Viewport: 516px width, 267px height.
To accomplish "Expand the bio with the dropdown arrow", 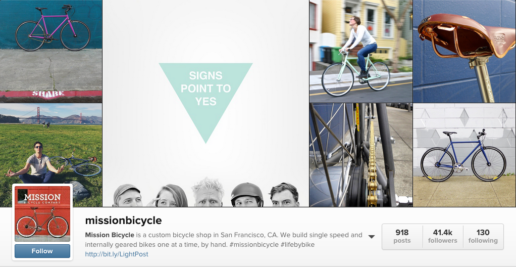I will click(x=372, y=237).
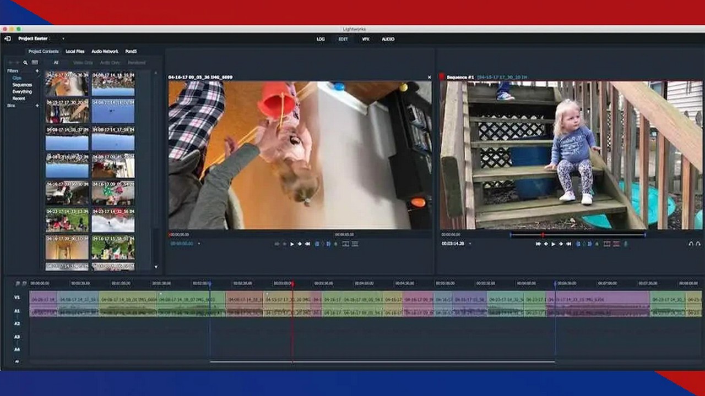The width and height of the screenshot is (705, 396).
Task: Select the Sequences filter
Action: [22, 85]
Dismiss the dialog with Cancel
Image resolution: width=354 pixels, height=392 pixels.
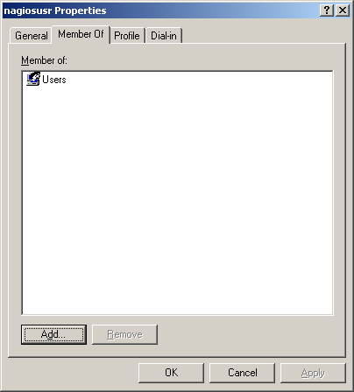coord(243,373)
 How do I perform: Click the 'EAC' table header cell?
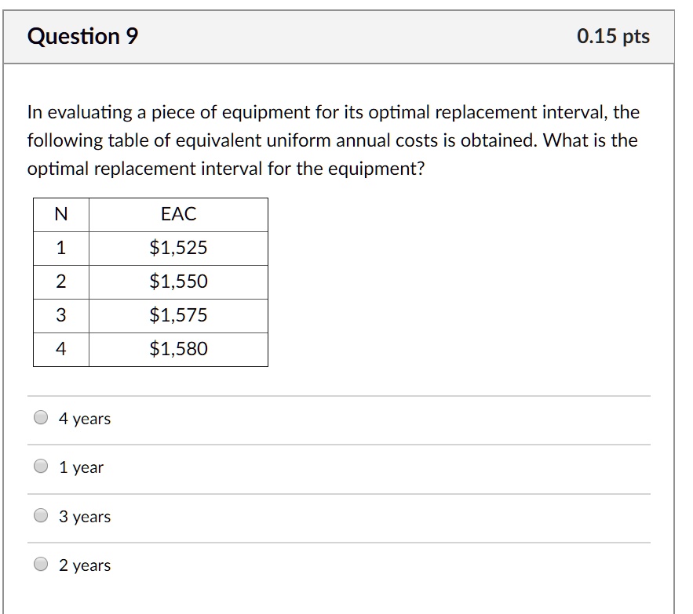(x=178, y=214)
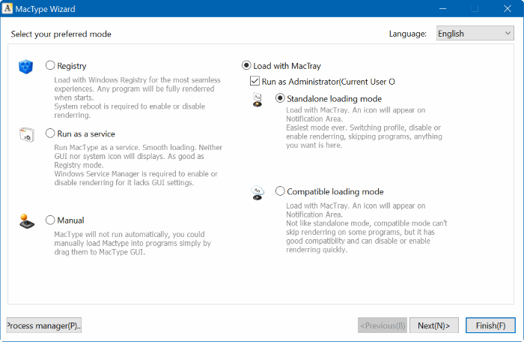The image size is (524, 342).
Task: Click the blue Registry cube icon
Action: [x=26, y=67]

Exercise objective: Take the line containing "Dismiss the dialog with Cancel" and every line after it up to the end of the entries, and quote them exactly. Both ends count; the pictures do not.

Answer to the exercise:
Dismiss the dialog with Cancel
Image resolution: width=354 pixels, height=392 pixels.
coord(243,373)
 How do I perform: Click the 'EAC' table header cell?
(x=178, y=214)
The image size is (524, 342).
Task: Click the blue Registry cube icon
Action: [x=26, y=67]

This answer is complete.